The History and Folklore Section awarded the Wayland D. Hand Prize for Outstanding Book that Combines Historical and Folkloristic Perspectives to Burley: Kentucky Tobacco in a New Century by Ann K. Ferrell (University Press of Kentucky, 2013).
The New Directions in Folklore Section awards the Bill Ellis Prize to the best graduate student essay that combines research and analysis on folklore, broadly construed, and digital culture, popular culture, or new media. This year’s prize was presented to Afsane Rezaei (The Ohio State University), “When Superman Comes in a Turban: The ‘Thanks Rouhani’ Post-Election Joke Cycle in Iranian Social Media.” The essay will be published in New Directions in Folklore.

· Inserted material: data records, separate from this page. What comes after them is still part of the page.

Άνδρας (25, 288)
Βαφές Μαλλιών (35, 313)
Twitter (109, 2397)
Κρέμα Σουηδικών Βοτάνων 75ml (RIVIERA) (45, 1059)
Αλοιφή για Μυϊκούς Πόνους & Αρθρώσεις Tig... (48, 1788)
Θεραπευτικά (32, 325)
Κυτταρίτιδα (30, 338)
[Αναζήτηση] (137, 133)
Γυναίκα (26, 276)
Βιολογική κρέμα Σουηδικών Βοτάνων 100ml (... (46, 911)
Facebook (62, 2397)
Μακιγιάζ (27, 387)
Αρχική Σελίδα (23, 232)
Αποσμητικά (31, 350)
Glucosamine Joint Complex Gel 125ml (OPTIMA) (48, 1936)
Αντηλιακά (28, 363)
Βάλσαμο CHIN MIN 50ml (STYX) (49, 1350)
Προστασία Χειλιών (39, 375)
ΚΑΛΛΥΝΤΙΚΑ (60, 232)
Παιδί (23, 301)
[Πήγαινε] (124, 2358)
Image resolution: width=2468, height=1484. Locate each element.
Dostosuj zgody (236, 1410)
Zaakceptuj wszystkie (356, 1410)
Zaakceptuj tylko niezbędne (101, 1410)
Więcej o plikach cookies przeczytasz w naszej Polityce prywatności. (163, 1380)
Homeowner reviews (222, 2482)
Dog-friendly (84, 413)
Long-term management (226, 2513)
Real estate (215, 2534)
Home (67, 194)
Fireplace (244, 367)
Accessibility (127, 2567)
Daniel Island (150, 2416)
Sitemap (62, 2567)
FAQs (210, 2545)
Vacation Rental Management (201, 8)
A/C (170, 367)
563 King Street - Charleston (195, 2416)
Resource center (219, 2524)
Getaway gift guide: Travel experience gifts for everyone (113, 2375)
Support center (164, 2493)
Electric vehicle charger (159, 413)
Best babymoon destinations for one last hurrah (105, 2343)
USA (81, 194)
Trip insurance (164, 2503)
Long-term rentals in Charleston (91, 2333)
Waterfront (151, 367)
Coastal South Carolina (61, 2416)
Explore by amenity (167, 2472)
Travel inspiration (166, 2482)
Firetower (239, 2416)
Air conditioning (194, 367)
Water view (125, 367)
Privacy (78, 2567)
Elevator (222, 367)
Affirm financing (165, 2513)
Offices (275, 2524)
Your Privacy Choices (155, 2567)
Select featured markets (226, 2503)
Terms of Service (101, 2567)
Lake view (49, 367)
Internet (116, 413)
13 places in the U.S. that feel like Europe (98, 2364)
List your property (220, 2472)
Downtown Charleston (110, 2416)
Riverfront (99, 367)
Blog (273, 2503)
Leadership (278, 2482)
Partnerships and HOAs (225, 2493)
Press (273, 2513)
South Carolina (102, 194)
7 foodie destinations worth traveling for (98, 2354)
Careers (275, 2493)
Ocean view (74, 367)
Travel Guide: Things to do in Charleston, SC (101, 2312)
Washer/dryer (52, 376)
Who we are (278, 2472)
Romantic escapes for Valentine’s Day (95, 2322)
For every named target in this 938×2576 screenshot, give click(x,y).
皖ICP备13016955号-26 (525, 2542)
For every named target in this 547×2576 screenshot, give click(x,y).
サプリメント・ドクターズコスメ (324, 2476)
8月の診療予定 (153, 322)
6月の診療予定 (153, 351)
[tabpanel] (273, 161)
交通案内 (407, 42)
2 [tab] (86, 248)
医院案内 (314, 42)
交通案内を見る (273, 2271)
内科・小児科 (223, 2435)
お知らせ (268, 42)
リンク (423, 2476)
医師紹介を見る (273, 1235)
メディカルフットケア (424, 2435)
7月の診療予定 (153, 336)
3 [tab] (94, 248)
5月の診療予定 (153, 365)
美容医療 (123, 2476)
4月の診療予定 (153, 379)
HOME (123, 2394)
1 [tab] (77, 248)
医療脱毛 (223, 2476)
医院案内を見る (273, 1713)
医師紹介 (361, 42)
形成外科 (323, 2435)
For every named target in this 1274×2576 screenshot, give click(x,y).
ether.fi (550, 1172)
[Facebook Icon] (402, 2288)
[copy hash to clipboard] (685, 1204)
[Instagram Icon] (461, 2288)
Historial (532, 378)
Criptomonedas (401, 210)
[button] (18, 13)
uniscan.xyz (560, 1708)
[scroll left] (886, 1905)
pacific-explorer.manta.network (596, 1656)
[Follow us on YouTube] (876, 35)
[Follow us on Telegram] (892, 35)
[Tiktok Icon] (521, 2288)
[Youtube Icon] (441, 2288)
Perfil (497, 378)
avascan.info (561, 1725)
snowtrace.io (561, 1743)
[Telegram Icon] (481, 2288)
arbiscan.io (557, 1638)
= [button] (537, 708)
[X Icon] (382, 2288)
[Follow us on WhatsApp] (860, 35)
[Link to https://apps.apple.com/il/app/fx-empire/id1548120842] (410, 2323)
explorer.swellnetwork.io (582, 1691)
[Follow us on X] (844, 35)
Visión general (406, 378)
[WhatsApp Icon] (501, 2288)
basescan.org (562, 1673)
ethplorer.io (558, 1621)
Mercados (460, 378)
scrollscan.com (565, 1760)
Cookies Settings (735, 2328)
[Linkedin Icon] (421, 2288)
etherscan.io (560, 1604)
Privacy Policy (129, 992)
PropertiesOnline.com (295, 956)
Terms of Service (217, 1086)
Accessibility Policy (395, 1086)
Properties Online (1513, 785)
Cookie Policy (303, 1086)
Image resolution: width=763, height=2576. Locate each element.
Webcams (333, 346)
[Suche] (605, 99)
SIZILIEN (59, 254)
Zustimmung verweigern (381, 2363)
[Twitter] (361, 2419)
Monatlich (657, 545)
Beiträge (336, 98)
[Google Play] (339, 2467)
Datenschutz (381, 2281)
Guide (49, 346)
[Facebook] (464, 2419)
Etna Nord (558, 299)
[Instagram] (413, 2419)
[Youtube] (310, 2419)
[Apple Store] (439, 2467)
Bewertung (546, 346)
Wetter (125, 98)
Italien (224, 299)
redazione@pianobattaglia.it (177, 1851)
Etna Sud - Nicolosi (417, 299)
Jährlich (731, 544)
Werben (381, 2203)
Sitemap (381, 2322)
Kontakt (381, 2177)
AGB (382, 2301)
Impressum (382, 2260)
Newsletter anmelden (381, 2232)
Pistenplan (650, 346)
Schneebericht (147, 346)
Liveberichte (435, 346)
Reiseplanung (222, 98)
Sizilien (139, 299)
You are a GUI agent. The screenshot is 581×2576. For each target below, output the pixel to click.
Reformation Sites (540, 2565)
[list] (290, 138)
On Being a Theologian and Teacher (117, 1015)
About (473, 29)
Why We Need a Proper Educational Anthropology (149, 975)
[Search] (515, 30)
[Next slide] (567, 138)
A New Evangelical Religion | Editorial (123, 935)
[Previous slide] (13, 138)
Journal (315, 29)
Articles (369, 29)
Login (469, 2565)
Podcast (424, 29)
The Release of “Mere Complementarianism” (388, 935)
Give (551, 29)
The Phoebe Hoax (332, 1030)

The Storytelling Section awarded the Dan Crowley Memorial Research Award for an outstanding student paper exploring the process of storytelling to Chelise Fox (East Tennessee State University), “Narrative Frame and Boundary: Language and Transport in Clare Murphy’s Love and Madness.”
The Transnational Asia/Pacific Section awards the Jonathan T.Y. Yeh Memorial Student Prize to the best undergraduate or graduate student paper that contributes to Asian or Asian American folklore studies through research and analysis. This year’s prize was awarded to Semontee Mitra (Pennsylvania State University), “Worship of the Goddess Durga: An Ethnographic Study of Hindu Religious Festivals in the United States.”
The Women’s Section has awarded its Elli Köngäs-Maranda Professional Prize for outstanding work on women’s traditional, vernacular, and local culture and/or work on feminist theory and folklore to Anika Wilson (University of Wisconsin, Milwaukee), Folklore, Gender, and AIDS in Malawi: No Secret Under the Sun. Honorable mention went to Pauline Greenhill (University of Winnipeg) and Diane Tye (Memorial University), editors, Unsettling Assumptions: Tradition, Gender, Drag. The Elli Köngäs-Maranda Student Prize went to Christina E. Blythe, “Women in Protest: Performing Traditional Culture in Untraditional Ways in Quidi Vidi Village, Newfoundland.”